Text:
-.-.-

Multiple Pillars For Communication

Recent events have highlighted the need to address an issue I see as one of the most important administration tasks you must work on in your business today, which is being able to communicate and foster relationships with your customers. 

Your customer list is one of the most important assets you possess today. Your customer list is not just a list of people who you have or conduct business with; it also represents a massive amount of future sales your business will conduct. Yet, so many business owners simply leave the collection of customer contact details to chance. 

So many cleaners simply collect name and phone number, the bare minimum of information required to generate an invoice, and this is a massive mistake. These days, customers are scare, and even scarcer are the resources available to reach out to customers to encourage them to return. With so many people working from home, demand for dry cleaning is way down, time between orders has grown, and we need to be on top of monitoring our customer’s spending patterns to ensure a steady flow of garments coming in to keep staff working and the cash register ringing. If only have a name and a phone number on file, your only means of communication with these customers is to pick up that phone and call them. Phone calls, while effective, are costly in labor and time to make them.

-.-.-

Challenge 1:
Identify each line of the listing that contains the string "width", treating uppercase and lowercase letters as different.
The article and the listing that follows it have no connection to each other.

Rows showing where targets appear
-.-.-

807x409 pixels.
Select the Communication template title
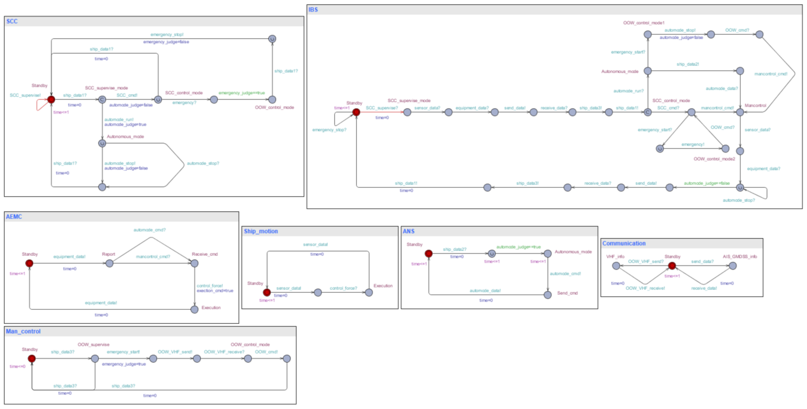[x=624, y=243]
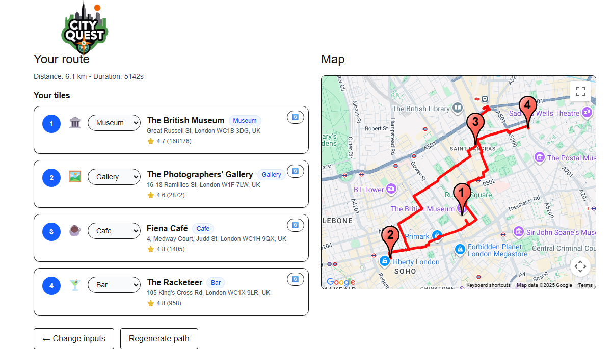Click the museum building icon on tile 1
Viewport: 613px width, 349px height.
[x=75, y=123]
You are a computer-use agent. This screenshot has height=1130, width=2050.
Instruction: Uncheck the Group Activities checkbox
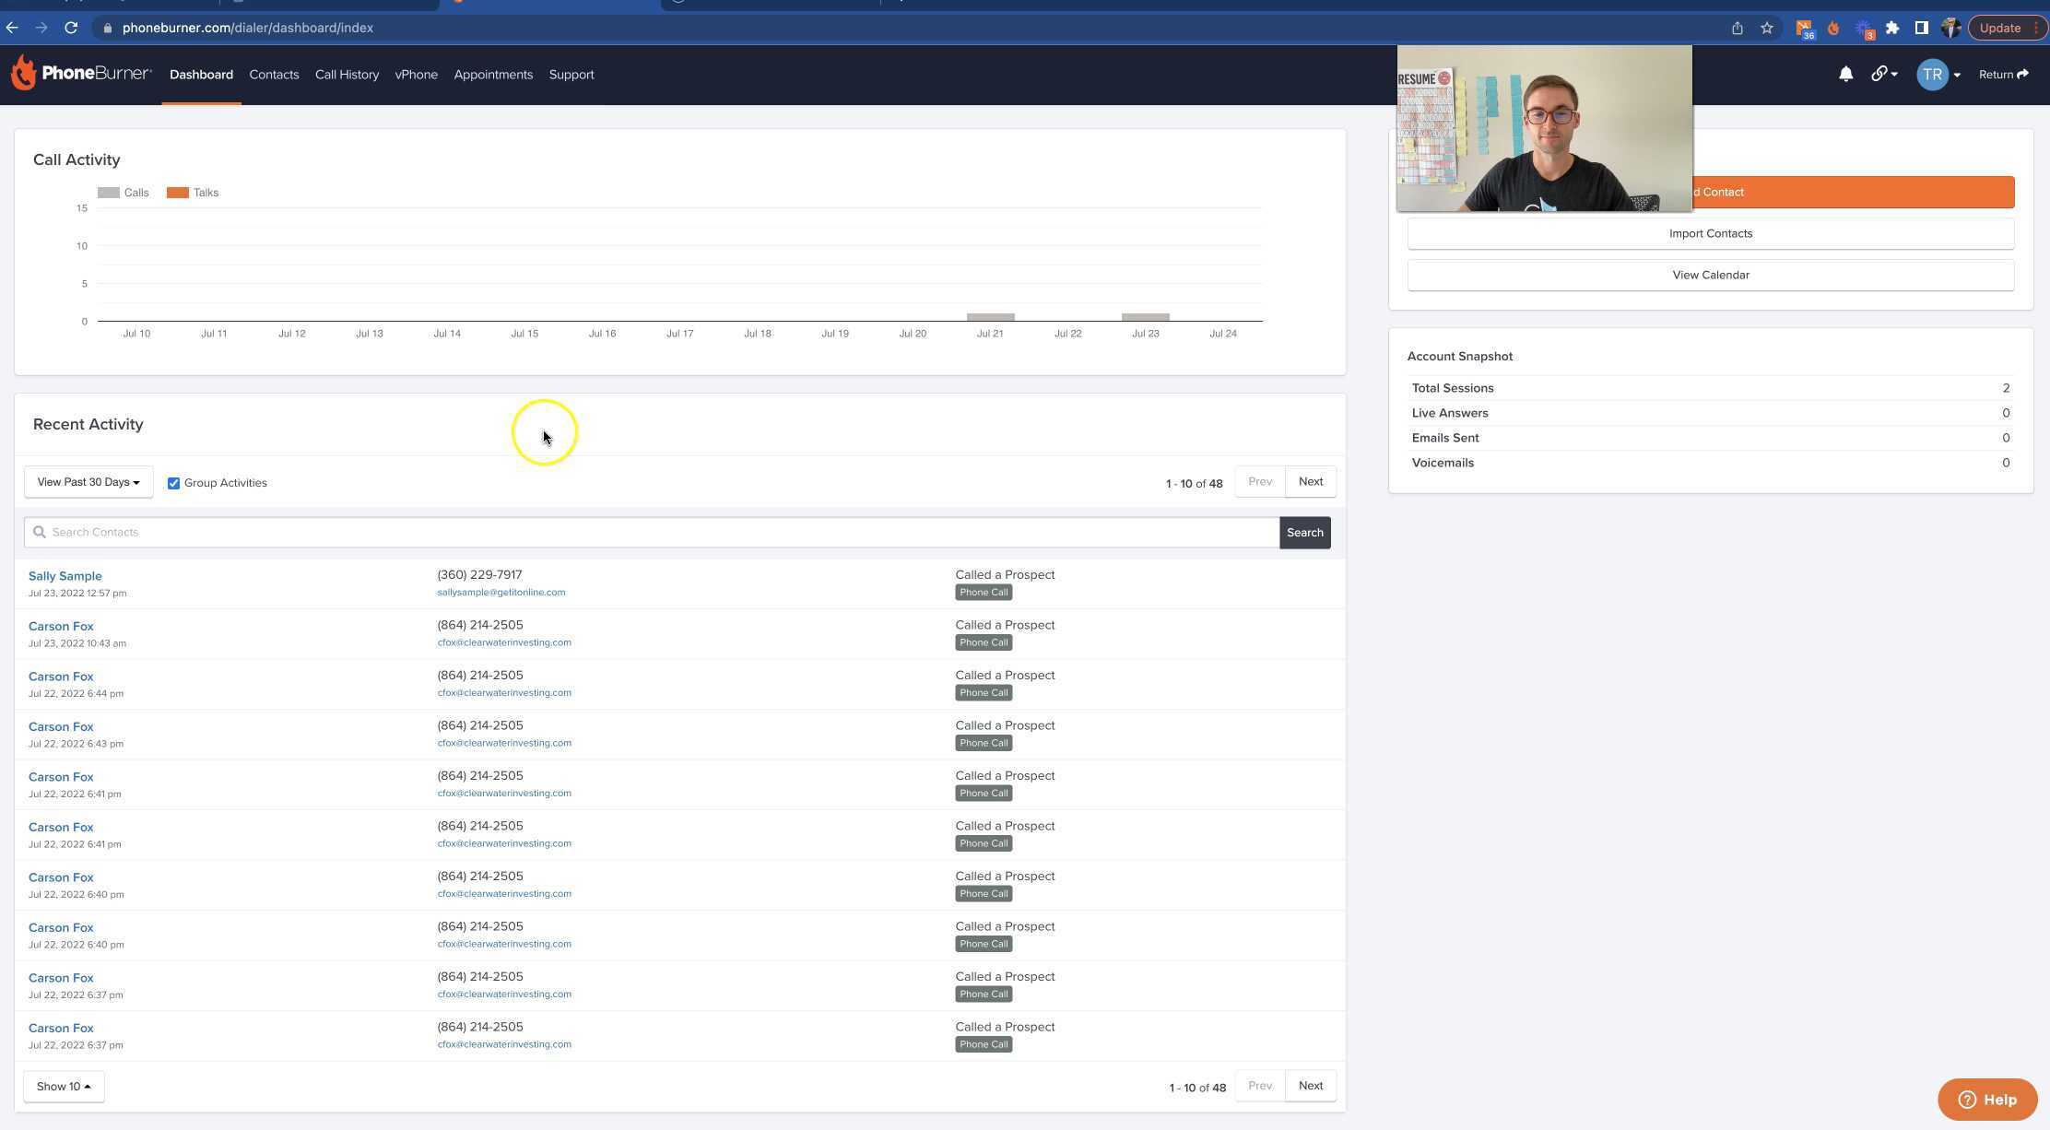tap(173, 483)

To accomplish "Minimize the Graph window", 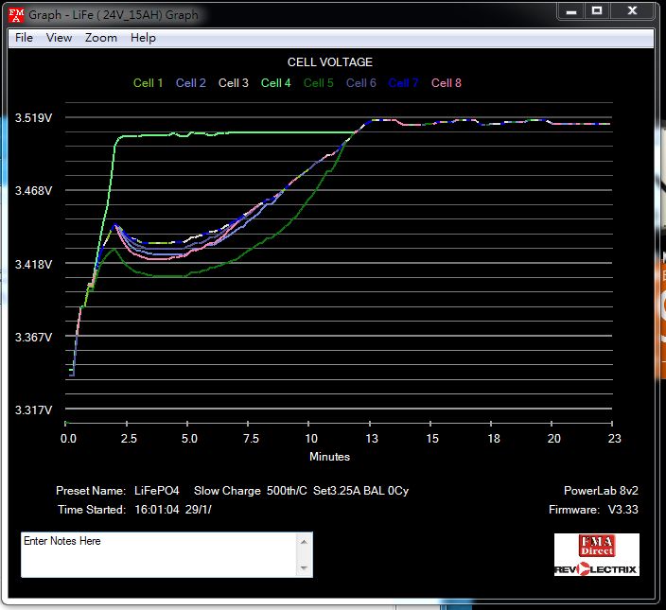I will click(x=570, y=11).
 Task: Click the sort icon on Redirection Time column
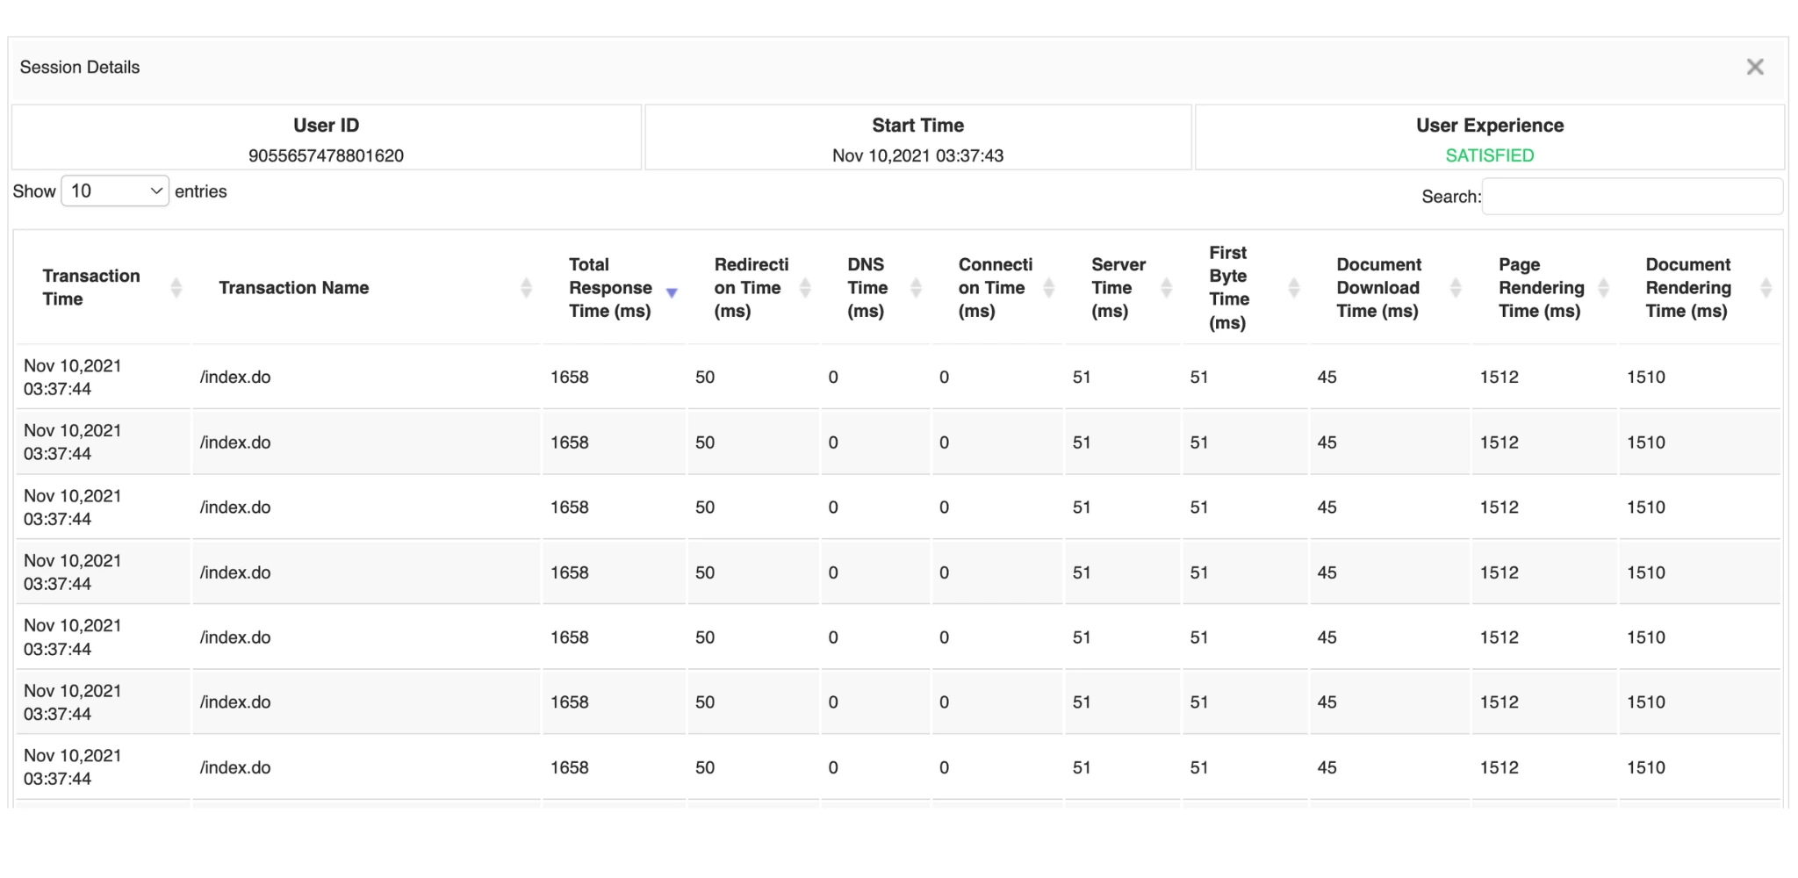(807, 287)
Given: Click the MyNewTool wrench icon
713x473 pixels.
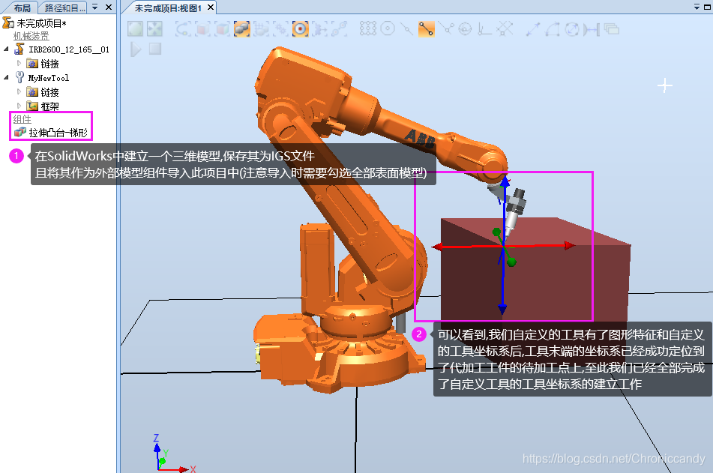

-.-.-

Challenge 2:
Continue the article on communicating with customers, starting right after its final sentence.

Task response 1:
Viewport: 613px width, 349px height.
You are a computer-use agent. This screenshot has height=1130, width=2050.

Task response 2:
Without naming names, and getting into a highly politically charged conversation, we have witnessed a major figure lose access to his major platform of communication with his base of fans and followers. One moment, unfettered direct access to 80 million plus followers, and the next, cut off and silenced. Discussion about rights and freedom of expression aside, anytime you invest vast resources into one single platform, you are simply putting all your eggs into one basket. Drop or lose that basket, and you are sunk. Worse, have your account suspended or deleted and you are out of the running entirely.

You need multiple avenues of access to your customers. As we witnessed when one avenue collapses or is taken away, you must have back up and alternatives in place or face going dark. Plus, some customers may prefer to monitor Facebook or Instagram instead of Twitter. In fact, some people may shun social media entirely and prefer to receive text messages as their preferred method of communication. While it is difficult for a business to administer multiple channels of communication, we really have no choice in the matter, we simply have to do it, or face obscurity.

First and foremost, you should be using your point of sale system as the main focal point to capture and record customer contact details. My reasoning for this is simple; it’s where your customer’s spending habits are also recorded. It’s very easy to run reports such as inactive customer reports, new customer reports, big spender reports, etc. All these reports are key to campaigns designed to influence customer spending, such as the inactive customer report tied into a marketing campaign designed to offer an incentive to inactive customers to come back, place an order and keep active on your customer list. I know it sounds overly simple, but it is shocking how many businesses DO NOT have a customer reactivation program in place, which brings me to ask the questions, DO YOU?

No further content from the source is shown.